Showing posts with label grief. Show all posts
Showing posts with label grief. Show all posts

Monday, April 7, 2008

Fragility and Resiliency

I was thinking in light of yesterday's sad news how the human body is both resilient and fragile all at the same time. These are very opposite properties (it reminds me a little of the light/particle discussion I posted a few months ago). I think of Helena and how her little body went through so many medical procedures and rebounded quite well. Then it was over, and they don't know exactly know why. Her heart and lungs seemed to be functioning fine independently, but somehow she wasn't able to maintain high enough blood O2 levels. I imagine that God decided she had endured enough, and He took her home.

Sunday, April 6, 2008

His ways are not our ways

Today is a sad day for my mother's side of the family. My cousin's 19-month-old daughter died of a cardiac arrest a couple days after she had undergone a seemingly successful heart surgery. Although I never met little Helena, she looked like a little sweetheart in photos (see her blog). I talked to my cousin (her mother) today and was moved with compassion for her and her husband. I was reminded that our Father in Heaven knows what it is like to see his Son die, and He will help them through their grief.

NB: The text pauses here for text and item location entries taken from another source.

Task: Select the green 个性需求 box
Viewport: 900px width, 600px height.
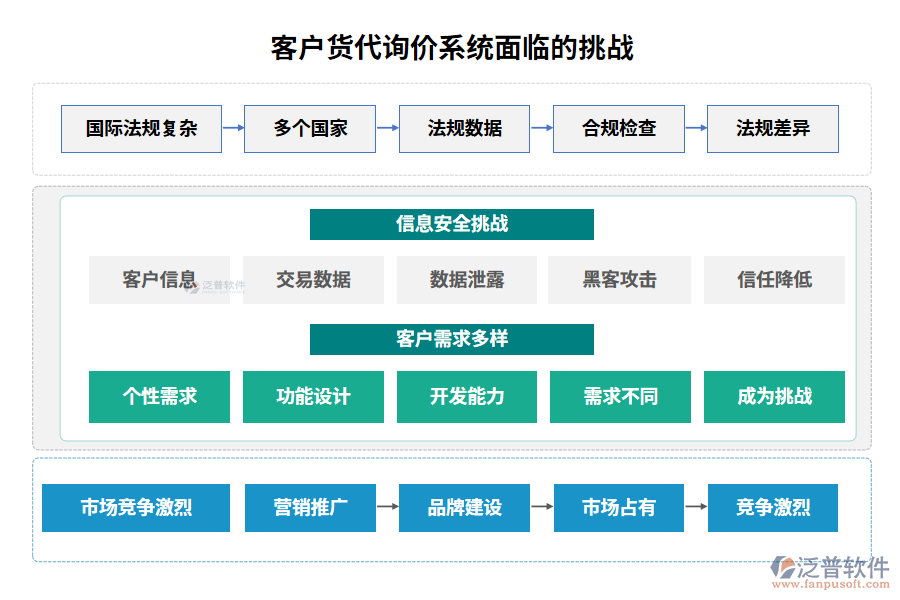Action: click(158, 397)
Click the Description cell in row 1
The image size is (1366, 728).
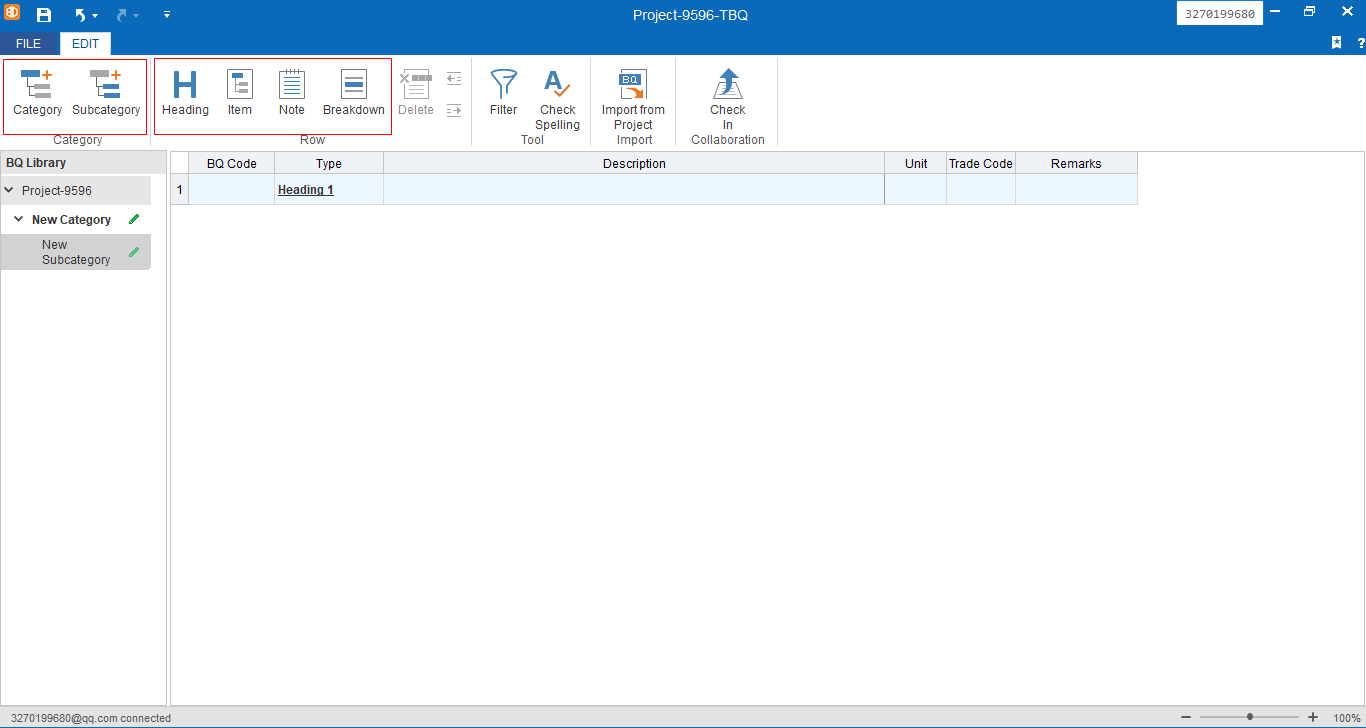633,190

I must remember that God has a plan through it all even if we can't see and understand it. It is at times like this where all I can do is lean on the fact that God is good, and He will never leave or forsake His children.

Monday, December 10, 2007

So Much Sadness

Again violence has struck innocent people in America. Two senseless shootings within a week is beyond comprehension. First the shootings in a mall in Omaha, NE and then the shootings in Colorado at a YWAM base and at a church. My heart goes out to the people directly affected by these heinous acts. May the Lord turn what was meant for evil into good. Only He can do that.

Wednesday, April 18, 2007

Tragedy at Virginia Tech

I have been very affected by the recent tragedy at Virginia Tech. I had actually met one of the professors who was killed. Two years ago, I interviewed there for a post-doc position and possible faculty position. The interview was a full day, so I met with many faculty members. I toured the lab of Kevin Granata and talked to him about his research. He was a very nice man who was doing some great research. I took some brief notes from that day, and one thing that I noted about Dr. Granata was that he had taken time out of his schedule to meet with me even though he had a grant application due the next day. I may have also met one of the other professors who was killed on Monday.

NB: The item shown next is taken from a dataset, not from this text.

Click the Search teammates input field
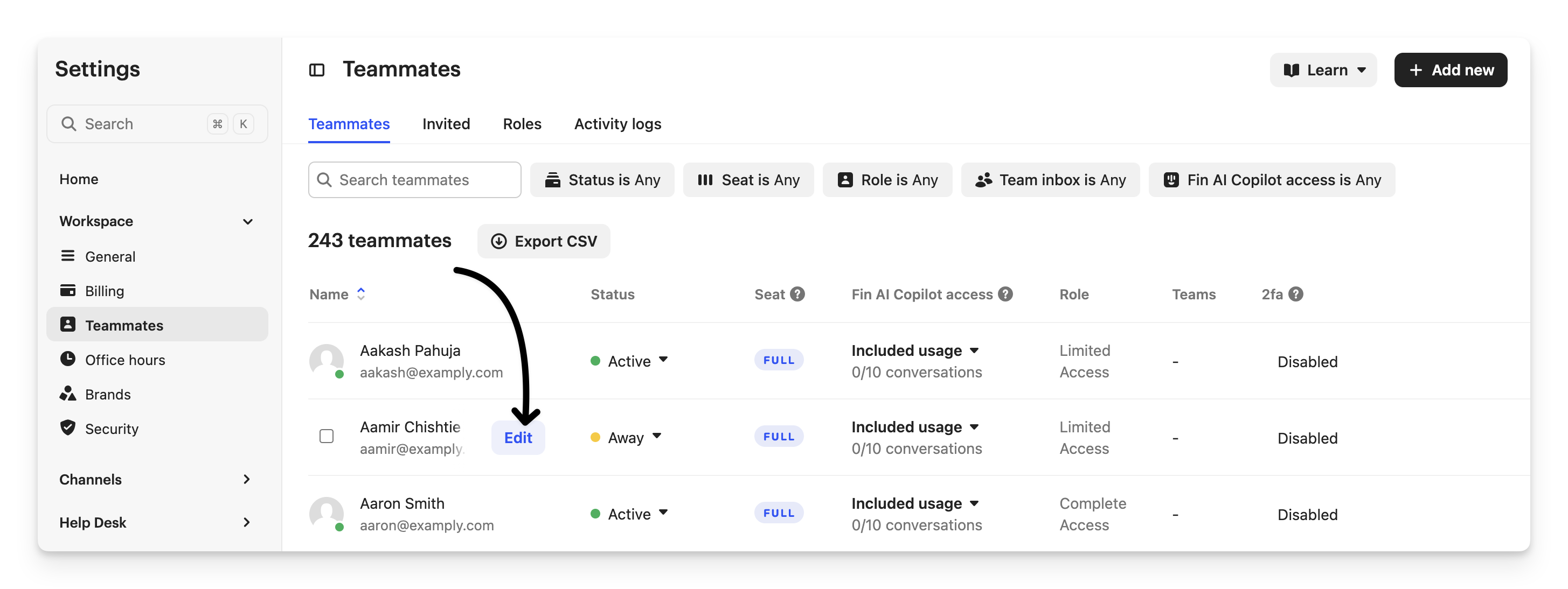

I was offered a post-doc position at a lab in the building next to where the shooting occurred, but I didn't accept it because I felt like I was to stay in Seattle. The thought that I could have been there makes me think. How would I have reacted? What would I have done? My first thought is "I am glad I wasn't there." Not just because I could have been killed--"For to me to live is Messiah and to die is gain"--but because it would be such a trauma to witness something like that. The grief must be overwhelming for those who knew the victims well.

I think about the real possibility that some of the people who were killed did not know the Lord as their Savior. That makes me very sad. I saw the webpage of one of the victims who said that Jesus was the love of her life. She is in a better place now. I pray that through this tragedy many people will turn to the Lord and be saved through Jesus the Messiah who offers eternal life to all who call on Him.

May we all be ready to meet the Lord when our time on this earth is ended.

Sunday, March 4, 2007

Grief

Grief is such a strange thing. This year I have been reminded of one year ago when my cousin died. I have been wondering why I have been so moody lately, but realizing that this is the anniversary of her death has helped me to get a handle on what I am feeling. It is strange how we can be grieving subconciously, but conciously be unaware of it.

It is difficult to understand how such a tragic and devastating event like that can happen. The one thing I have to remember is that God is good. He does not want to harm us or see us in despair--He wants to give us hope and a future.